La otra advertencia que quisiera hacer al lector queda ya iniciada en lo que va dicho. Al analizar el estado de disolución a que ha venido la sociedad española, encontramos algunos síntomas e ingredientes que no son exclusivos de nuestro país, sino tendencias generales hoy en todas las naciones europeas. Es natural que sea así. Las
épocas
representan un papel de climas morales, de atmósferas históricas a que son sometidas las naciones. Por grande que sea la diferencia entre las fisonomías de éstas, la comunidad de época les impone ciertos rasgos parecidos. Yo no he querido distraer la atención del lector distinguiendo en cada caso lo que me parece fenómeno europeo de lo que juzgo genuinamente español. Para ello habría tenido que intentar toda una anatomía de la época en que vivimos, corriendo el riesgo de dejar desenfocada, sobre tan largo paisaje, la silueta de nuestro problema nacional.

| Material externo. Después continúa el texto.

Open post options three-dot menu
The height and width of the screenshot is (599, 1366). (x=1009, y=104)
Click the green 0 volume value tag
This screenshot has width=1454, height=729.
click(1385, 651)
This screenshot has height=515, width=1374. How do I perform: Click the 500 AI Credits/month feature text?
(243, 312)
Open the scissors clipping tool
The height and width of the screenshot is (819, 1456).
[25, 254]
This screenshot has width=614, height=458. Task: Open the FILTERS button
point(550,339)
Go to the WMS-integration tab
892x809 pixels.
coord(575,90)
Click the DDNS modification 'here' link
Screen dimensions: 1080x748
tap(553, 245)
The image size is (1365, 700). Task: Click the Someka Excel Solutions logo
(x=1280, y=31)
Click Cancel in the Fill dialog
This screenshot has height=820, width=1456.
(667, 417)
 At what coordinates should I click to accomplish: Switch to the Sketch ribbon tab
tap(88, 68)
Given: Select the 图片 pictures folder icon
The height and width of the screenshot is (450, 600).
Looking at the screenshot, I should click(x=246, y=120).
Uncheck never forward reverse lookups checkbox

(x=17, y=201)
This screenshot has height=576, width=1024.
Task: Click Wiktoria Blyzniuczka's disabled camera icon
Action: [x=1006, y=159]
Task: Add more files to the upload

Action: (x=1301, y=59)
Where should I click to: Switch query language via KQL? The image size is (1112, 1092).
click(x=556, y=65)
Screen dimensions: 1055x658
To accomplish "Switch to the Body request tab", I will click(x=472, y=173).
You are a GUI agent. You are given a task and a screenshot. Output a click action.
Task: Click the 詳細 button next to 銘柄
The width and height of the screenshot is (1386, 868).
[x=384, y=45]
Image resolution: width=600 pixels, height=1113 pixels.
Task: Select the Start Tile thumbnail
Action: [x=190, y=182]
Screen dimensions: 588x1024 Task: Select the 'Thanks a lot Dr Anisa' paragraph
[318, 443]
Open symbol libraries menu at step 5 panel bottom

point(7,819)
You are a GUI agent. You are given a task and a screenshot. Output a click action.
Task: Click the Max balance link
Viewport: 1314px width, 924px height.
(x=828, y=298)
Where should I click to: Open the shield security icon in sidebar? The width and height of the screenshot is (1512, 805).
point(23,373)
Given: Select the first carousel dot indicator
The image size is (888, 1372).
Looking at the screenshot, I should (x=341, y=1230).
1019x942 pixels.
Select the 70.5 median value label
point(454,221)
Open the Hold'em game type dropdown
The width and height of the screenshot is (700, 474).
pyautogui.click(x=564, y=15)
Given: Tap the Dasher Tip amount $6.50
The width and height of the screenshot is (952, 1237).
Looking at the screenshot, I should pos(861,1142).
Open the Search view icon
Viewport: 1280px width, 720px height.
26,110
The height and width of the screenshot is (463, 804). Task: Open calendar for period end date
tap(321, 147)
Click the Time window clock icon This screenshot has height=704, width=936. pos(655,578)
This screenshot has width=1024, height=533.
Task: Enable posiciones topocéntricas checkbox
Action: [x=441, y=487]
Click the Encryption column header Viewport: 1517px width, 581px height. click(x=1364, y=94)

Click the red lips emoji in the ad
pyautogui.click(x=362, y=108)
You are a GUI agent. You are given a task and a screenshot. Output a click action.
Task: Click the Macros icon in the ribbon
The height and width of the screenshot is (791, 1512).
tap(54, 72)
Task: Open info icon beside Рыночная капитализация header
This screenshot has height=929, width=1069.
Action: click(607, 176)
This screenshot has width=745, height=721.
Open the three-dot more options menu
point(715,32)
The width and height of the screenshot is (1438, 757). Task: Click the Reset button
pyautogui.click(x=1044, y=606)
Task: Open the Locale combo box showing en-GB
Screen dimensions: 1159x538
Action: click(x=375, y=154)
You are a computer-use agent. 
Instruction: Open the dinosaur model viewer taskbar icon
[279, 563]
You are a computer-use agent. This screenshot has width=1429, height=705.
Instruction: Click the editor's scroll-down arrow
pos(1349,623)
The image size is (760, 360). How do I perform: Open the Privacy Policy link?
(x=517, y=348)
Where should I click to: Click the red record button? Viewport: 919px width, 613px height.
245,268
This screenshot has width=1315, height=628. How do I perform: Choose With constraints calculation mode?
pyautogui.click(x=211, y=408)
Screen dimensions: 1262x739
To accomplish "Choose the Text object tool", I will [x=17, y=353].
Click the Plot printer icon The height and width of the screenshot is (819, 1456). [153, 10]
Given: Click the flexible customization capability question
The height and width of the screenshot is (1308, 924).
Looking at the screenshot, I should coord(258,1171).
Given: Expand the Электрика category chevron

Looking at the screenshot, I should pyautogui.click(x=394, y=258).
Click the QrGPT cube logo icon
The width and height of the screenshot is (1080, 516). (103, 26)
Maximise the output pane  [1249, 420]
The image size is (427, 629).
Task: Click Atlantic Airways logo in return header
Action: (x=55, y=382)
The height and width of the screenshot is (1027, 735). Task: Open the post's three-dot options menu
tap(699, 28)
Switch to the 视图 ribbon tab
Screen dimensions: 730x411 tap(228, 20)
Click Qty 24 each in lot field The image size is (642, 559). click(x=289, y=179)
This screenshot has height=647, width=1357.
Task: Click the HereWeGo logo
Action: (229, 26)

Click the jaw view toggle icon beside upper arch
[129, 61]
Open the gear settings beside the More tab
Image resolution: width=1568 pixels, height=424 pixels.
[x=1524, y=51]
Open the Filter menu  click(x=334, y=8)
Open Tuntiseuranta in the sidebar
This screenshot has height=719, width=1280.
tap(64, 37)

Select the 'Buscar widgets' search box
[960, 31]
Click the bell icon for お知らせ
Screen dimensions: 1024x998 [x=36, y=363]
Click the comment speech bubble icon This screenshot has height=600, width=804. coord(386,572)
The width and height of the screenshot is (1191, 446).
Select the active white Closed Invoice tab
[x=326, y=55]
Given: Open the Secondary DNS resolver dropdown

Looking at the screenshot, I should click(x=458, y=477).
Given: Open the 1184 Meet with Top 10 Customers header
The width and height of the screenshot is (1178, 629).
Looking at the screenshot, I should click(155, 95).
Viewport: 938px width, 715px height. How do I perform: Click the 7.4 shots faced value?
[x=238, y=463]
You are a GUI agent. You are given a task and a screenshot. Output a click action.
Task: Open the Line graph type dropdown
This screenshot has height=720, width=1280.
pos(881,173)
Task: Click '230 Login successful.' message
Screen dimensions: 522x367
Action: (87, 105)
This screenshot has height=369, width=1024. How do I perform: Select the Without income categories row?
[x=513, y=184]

Ciertamente que el tema —una anatomía de la Europa actual— es demasiado tentador para que un día u otro no me rinda a la voluptuosa faena de tratarlo. Habría entonces de expresar mi convicción de que las grandes naciones continentales transitan ahora el momento más grave de toda su historia. En modo alguno me refiero con esto a la pasada guerra y sus consecuencias. La crisis de la vida europea labora en tan hondas capas del alma continental, que no puede llegar a ellas guerra ninguna, y la más gigantesca on frenética se limita a resbalar tangenteando la profunda víscera enferma. La crisis a que aludo se había iniciado con anterioridad a la guerra, y no pocas cabezas claras del continente tenían ya noticia de ella. La conflagación no ha hecho más que acelerar el crítico proceso y ponerlo de manifiesto ante los menos avizores.